It's 2:30 a.m. and this caregiver can't sleep. So I'm turning to one of my "stress busters," – writing.

Every caregiver needs stress busters.

As we deal with the day-to-day ups and downs of our loved ones, the tension begins to build. There are days when we all want to scream, ignore, tear our hair out, or just get up and walk away – for an hour, a day, a week, forever.

We each have to refine our own coping skills and find some way to release the tensions that build, one on top of the other, like a house of matches, ready to collapse at any moment.

It wasn't any one thing that set me off today.

Sometimes, just the discouragement that comes with watching Charlie deteriorate month after month is enough to make me want to bolt, or at least, stay in bed all day and try to forget this terrible thing called dementia.

This morning the people in our community held a breakfast to honor Veterans. As I watched Charlie walk from the car to the meeting place, I couldn't help but notice how much worse his walking has become.

His mobility problem is not necessarily related to the dementia; it is a gradually progressing after effect of the paralysis from his airplane crash fifty years ago, and the small strokes he has suffered. It's not so noticeable when he's tapping around the house with his cane.

But today, as he tried to navigate curbs and walk the short distance to the club dining room, it was very evident that the wheelchair isn't far away.
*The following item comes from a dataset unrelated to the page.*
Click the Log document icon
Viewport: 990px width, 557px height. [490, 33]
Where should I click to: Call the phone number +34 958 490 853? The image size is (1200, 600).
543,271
He has a walker that he stubbornly refuses to use.

Watching him try to interact with others at our table was equally depressing.
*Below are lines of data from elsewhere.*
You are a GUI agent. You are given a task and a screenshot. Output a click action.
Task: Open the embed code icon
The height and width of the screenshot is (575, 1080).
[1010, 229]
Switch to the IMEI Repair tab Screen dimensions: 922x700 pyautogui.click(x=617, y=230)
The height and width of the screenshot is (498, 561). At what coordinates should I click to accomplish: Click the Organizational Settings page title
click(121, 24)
He seldom gets out now in situations where there are people other than family members, and they know not to ask him about things that may be difficult for him to respond to.

Not so with strangers.

When they ask him questions about where we came from, service related questions, or other things about his past, they get a blank look from him as his brain tries to come up with an answer. Or, worse yet, he may come up with an answer that is less than the truth as his mind confuses fact with fiction.

Sad.

Every caregiver has to figure out ways to relieve the stress to which they are constantly subjected.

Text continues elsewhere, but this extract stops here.